The company was looking to raise HK$691 million after securing three cornerstone investors who pledged to commit US$26 million, or 30 per cent of the entire deal.
According to a person involved in CAA's listing, there was no cornerstone pullback but the general demand for the new shares fell below expectations after the Hang Seng Index yesterday dropped 2.19 per cent and Japan's Nikkei-225 Index fell 6.35 per cent on concerns over exporters' profits.
Two newly listed companies - luxury car dealer China Harmony Auto and property developer Wuzhou International - made mixed trading debuts.
Harmony Auto's shares fell 16.12 per cent below their offer price yesterday, while shares in Wuzhou rose 5.74 per cent to close at HK$1.29.
But for market debutants that have struggled, brokers say overly aggressive pricing could be a factor, making these stocks attractive to short sellers during a market downturn.
Elsewhere, Sze Wai-pan, the chief executive of Freetech Road Recycling Technology, a provider of asphalt pavement maintenance services on the mainland, said the company was confident about its prospects despite the volatile market conditions.
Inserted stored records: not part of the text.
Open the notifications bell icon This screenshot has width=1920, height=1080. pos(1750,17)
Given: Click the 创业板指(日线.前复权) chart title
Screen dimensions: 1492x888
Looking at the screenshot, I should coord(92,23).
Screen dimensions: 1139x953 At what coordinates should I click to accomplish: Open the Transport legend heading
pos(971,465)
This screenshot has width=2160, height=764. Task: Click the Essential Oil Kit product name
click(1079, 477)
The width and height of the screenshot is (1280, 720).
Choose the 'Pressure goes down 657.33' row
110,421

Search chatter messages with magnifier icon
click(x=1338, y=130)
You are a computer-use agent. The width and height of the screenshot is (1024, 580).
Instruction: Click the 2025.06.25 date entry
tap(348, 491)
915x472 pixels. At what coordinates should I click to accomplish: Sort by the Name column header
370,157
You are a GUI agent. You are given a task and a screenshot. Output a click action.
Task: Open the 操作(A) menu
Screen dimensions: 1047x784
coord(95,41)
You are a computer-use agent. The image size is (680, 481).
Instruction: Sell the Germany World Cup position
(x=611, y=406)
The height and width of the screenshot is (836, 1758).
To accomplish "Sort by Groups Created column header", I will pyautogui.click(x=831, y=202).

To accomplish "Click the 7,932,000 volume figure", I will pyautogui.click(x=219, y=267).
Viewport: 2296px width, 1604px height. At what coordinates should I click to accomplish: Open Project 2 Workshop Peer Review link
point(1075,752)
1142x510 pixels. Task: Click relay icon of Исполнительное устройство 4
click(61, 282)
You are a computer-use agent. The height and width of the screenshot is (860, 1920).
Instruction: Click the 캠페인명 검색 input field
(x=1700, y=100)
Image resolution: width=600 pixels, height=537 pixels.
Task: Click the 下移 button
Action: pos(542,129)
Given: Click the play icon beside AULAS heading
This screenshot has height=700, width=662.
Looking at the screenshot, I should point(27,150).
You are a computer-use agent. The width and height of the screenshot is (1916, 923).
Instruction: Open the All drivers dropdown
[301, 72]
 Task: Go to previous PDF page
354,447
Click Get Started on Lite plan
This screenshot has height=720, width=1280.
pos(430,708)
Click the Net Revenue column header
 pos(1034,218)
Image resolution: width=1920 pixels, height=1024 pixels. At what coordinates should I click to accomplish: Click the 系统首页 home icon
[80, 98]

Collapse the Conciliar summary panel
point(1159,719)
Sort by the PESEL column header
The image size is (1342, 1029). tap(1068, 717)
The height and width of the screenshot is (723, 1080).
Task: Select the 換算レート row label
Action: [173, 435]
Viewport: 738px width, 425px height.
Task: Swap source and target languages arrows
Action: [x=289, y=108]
If Freetech fails to list by August 15, the private equity arms of Citic Securities and CICC will sell preferred shares back to Freetech at an expected annual return of 12 per cent on their investments for a two-year period from August 16, 2011.
Freetech is preparing to raise up to US$111 million in its Hong Kong initial public offering and bankers says it is too early to gauge whether the order book for the deal is covered.
Hopewell Hong Kong Properties, a spin-off of conglomerate Hopewell Holdings, on Wednesday delayed its HK$5 billion initial public offering as market sentiment sours.
However, braving the market is Nexteer Automotive, a Michigan-based steering and drive line systems producer, that launches its roadshow today in a bid to raise US$400 million by selling 30 per cent of its enlarged share capital.
Hopewell's deferral of its share sale follows a decision by parts supplier Mando China, the first South Korean firm to seek a Hong Kong listing, to pull a US$200 million deal last month, citing "adverse market conditions".
In March, the South China Morning Post reported that Triplex Biosciences, a biotechnology and medical firm, called off its listing plan after a short-lived pre-marketing campaign.
The Xiamen-based drug maker was looking to raise about US$150 million through a Hong Kong listing. The company may resume its listing plan next month if demand recovers.